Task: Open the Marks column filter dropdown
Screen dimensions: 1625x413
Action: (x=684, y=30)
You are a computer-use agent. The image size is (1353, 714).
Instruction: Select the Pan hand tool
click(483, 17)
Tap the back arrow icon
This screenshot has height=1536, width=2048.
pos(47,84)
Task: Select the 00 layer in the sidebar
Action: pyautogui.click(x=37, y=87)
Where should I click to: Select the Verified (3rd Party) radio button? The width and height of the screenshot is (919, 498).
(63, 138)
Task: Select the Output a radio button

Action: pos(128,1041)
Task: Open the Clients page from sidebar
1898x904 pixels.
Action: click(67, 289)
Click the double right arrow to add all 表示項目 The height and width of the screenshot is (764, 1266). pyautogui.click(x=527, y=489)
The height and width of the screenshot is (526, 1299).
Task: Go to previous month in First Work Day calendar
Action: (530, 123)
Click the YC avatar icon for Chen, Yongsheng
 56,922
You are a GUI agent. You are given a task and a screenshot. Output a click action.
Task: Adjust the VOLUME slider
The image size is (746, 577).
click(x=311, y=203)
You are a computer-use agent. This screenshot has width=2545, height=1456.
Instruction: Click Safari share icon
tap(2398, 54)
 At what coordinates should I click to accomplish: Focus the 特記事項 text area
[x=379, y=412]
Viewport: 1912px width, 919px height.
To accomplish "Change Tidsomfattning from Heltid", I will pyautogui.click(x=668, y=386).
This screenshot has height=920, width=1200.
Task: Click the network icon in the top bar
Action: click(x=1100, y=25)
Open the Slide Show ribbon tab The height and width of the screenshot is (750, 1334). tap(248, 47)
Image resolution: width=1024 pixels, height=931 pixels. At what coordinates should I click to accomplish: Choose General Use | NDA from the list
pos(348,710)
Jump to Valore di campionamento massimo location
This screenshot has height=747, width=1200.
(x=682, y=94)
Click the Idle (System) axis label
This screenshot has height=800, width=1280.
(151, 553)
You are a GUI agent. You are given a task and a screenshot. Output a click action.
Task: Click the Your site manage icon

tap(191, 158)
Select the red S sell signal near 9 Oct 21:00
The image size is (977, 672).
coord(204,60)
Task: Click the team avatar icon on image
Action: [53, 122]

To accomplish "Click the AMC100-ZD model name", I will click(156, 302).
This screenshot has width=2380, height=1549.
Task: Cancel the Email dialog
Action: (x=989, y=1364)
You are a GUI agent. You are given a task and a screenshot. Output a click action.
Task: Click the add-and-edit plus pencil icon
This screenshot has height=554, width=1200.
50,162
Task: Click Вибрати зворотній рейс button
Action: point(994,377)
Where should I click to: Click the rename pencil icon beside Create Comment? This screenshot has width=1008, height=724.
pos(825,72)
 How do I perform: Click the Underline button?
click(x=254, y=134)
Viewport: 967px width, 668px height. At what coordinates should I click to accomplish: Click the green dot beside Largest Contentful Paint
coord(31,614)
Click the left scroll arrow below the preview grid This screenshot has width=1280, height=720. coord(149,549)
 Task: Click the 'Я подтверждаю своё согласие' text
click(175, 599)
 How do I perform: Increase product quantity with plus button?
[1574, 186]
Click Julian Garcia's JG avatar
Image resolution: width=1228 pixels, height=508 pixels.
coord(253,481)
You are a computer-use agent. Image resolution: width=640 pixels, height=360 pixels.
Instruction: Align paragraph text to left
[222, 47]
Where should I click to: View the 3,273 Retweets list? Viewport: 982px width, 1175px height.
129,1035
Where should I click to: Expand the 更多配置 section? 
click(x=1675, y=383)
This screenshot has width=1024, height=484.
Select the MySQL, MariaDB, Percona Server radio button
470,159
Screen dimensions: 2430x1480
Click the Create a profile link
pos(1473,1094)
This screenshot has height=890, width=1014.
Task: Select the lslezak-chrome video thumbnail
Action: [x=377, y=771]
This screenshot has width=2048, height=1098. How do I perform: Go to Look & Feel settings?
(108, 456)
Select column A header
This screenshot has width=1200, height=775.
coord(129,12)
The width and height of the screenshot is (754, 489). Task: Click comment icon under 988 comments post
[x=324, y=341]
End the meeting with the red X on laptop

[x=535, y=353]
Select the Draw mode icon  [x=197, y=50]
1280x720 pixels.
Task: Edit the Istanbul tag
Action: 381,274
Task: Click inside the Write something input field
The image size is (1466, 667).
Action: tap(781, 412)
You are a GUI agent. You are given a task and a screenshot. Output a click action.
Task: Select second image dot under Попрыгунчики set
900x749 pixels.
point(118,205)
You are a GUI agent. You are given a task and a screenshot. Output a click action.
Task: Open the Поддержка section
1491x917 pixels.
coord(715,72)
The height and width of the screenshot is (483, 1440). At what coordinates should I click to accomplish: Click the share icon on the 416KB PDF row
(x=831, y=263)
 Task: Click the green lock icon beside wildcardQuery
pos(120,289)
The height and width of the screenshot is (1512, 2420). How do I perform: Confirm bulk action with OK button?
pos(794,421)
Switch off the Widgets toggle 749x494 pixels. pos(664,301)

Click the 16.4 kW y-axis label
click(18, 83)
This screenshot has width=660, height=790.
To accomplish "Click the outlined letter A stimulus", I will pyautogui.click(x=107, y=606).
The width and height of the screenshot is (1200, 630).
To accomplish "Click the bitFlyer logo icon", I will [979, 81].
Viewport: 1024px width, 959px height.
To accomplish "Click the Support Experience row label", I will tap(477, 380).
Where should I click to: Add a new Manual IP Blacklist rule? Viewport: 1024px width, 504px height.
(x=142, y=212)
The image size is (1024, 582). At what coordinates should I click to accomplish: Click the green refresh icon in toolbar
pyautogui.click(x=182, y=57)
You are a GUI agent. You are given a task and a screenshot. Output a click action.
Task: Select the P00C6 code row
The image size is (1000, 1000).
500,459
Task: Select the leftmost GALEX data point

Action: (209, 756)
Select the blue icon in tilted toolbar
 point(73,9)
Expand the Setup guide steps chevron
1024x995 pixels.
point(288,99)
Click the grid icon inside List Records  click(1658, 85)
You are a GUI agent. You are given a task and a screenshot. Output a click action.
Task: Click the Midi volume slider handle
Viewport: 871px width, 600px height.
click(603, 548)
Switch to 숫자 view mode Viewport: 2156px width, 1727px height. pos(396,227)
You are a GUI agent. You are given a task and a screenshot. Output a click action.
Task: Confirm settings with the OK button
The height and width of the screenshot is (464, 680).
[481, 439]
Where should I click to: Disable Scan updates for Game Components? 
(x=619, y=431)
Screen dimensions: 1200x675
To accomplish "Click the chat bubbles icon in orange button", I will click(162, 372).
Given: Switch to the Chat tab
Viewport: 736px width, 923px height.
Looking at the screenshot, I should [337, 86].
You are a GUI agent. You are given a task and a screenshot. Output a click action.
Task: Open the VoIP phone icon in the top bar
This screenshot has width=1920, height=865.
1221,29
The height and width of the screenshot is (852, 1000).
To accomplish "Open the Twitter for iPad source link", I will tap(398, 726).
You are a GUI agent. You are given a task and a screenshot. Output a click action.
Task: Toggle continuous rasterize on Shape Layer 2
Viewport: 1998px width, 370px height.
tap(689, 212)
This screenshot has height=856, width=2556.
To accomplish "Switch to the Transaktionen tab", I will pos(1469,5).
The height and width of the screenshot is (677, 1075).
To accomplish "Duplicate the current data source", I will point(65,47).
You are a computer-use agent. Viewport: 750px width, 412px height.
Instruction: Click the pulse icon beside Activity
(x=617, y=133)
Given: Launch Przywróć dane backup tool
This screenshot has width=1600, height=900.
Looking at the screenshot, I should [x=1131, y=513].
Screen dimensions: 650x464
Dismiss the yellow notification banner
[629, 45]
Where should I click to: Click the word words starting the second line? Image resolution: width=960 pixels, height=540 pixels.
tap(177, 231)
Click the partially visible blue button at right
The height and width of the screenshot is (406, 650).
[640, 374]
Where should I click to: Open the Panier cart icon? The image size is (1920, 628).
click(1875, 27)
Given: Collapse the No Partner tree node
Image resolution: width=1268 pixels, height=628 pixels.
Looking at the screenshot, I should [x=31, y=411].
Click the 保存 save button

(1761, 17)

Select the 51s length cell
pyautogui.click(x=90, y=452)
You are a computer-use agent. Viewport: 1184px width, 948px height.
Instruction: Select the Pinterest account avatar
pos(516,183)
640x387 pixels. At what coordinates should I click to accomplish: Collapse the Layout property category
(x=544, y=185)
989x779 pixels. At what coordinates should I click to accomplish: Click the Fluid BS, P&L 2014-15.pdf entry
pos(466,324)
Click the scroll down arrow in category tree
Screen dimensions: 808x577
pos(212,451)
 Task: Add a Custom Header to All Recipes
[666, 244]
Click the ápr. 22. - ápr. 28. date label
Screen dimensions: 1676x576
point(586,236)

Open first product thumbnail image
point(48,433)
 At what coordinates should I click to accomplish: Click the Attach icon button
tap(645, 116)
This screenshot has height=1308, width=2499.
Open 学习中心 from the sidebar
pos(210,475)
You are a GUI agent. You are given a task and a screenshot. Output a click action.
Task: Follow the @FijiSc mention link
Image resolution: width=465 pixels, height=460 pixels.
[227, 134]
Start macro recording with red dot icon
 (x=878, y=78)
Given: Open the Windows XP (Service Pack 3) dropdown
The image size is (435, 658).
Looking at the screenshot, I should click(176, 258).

_ _ _ _

- WHAT IS REQUIRED
Extract every line in the records above that contains the string "will". Treat the match as case-sensitive.

- WORKED SOLUTION
To accomplish "Change Tidsomfattning from Heltid", I will pyautogui.click(x=668, y=386).
To accomplish "Click the AMC100-ZD model name", I will click(156, 302).
To accomplish "Click the outlined letter A stimulus", I will pyautogui.click(x=107, y=606).
To accomplish "Click the bitFlyer logo icon", I will [979, 81].
To accomplish "Click the Support Experience row label", I will tap(477, 380).
To accomplish "Click the chat bubbles icon in orange button", I will click(162, 372).
To accomplish "Open the Twitter for iPad source link", I will tap(398, 726).
To accomplish "Switch to the Transaktionen tab", I will pos(1469,5).
To accomplish "Duplicate the current data source", I will point(65,47).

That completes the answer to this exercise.